Envoie donc à Joppé et fais appeler Simon surnommé Pierre ; celui-ci est hébergé dans la maison de Simon, tanneur [byrseus], près de la mer.”

Aussitôt donc j’ai envoyé vers toi, et toi tu as bien fait en venant. Maintenant donc, nous sommes tous présents devant Dieu pour entendre toutes les choses qui t’ont été ordonnées [prostassō] par le Seigneur. »

Ouvrant alors la bouche, Pierre dit : « En vérité, je comprends que Dieu n’est pas partial [prosōpolēmptēs : qui reçoit le visage, favorise selon la personne],

mais qu’en toute nation, celui qui le craint et travaille la justice [dikaiosynē] lui est acceptable [dektos].

La parole qu’il a envoyée aux fils d’Israël, annonçant la bonne nouvelle [euangelizomai] de la paix par Jésus Christ — celui-ci est Seigneur de tous.

Vous connaissez l’événement [rhēma : parole/événement] qui s’est produit dans toute la Judée, ayant commencé depuis la Galilée après le baptême que Jean proclama,

Jésus, celui de Nazareth, comment Dieu l’a oint [chriō] d’Esprit Saint et de puissance [dynamis] ; lui passa en faisant du bien [euergeteō] et guérissant tous ceux qui étaient opprimés par le diable, car Dieu était avec lui.

Et nous, nous sommes témoins de toutes les choses qu’il a faites dans le pays des Juifs et à Jérusalem ; lui aussi, ils le supprimèrent [anaireō] en le suspendant sur un bois [xylon : bois/arbre ; écho scripturaire à documenter].

Celui-ci, Dieu l’a relevé [egeirō] le troisième jour et lui a donné de devenir visible [emphanēs],

non pas à tout le peuple, mais à des témoins choisis d’avance [procheirotoneō] par Dieu, à nous qui avons mangé et bu avec lui après qu’il fut relevé d’entre les morts.
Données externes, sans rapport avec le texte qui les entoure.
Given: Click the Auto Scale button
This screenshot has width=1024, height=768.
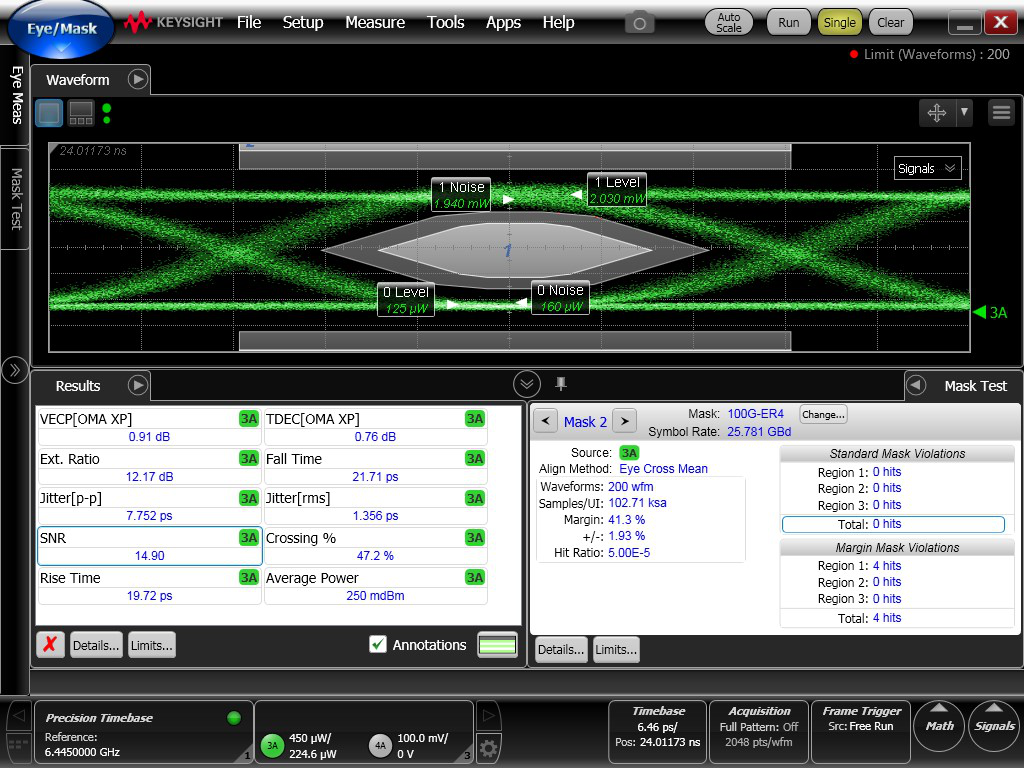Looking at the screenshot, I should pos(729,22).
Et il nous ordonna de proclamer au peuple et de témoigner solennellement [diamartyromai] que celui-ci est celui qui a été établi [horizō] par Dieu Juge des vivants et des morts.

À celui-ci tous les prophètes rendent témoignage : tout celui qui croit [pisteuō] en lui reçoit par son nom remise [aphesis] des péchés. »
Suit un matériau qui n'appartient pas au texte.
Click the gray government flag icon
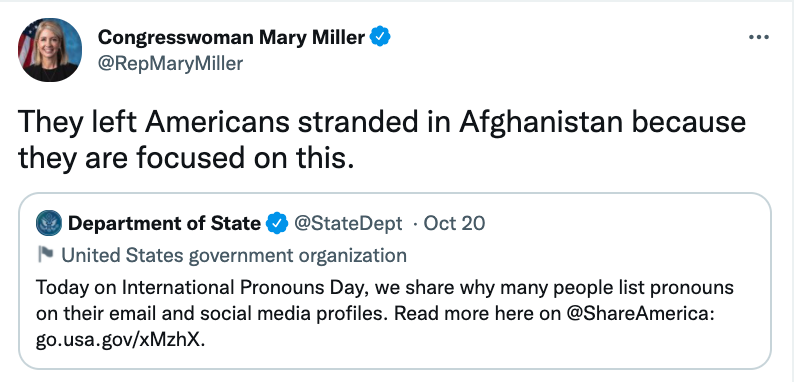The width and height of the screenshot is (794, 382). pos(46,255)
Pierre parlait encore ces paroles lorsque l’Esprit Saint tomba [epipiptō] sur tous ceux qui entendaient la parole.

Et les croyants issus de la circoncision, tous ceux qui étaient venus avec Pierre, furent hors d’eux, parce que même sur les nations le don [dōrea] de l’Esprit Saint avait été répandu [ekcheō].

Car ils les entendaient parler en langues [glōssai] et magnifier Dieu. Alors Pierre répondit :

« Quelqu’un peut-il empêcher [kōlyō] l’eau, afin que ne soient pas baptisés ceux-ci qui ont reçu l’Esprit Saint comme nous aussi ? »

Et il ordonna qu’ils soient baptisés au nom de Jésus Christ. Alors ils lui demandèrent [erōtaō] de demeurer quelques jours.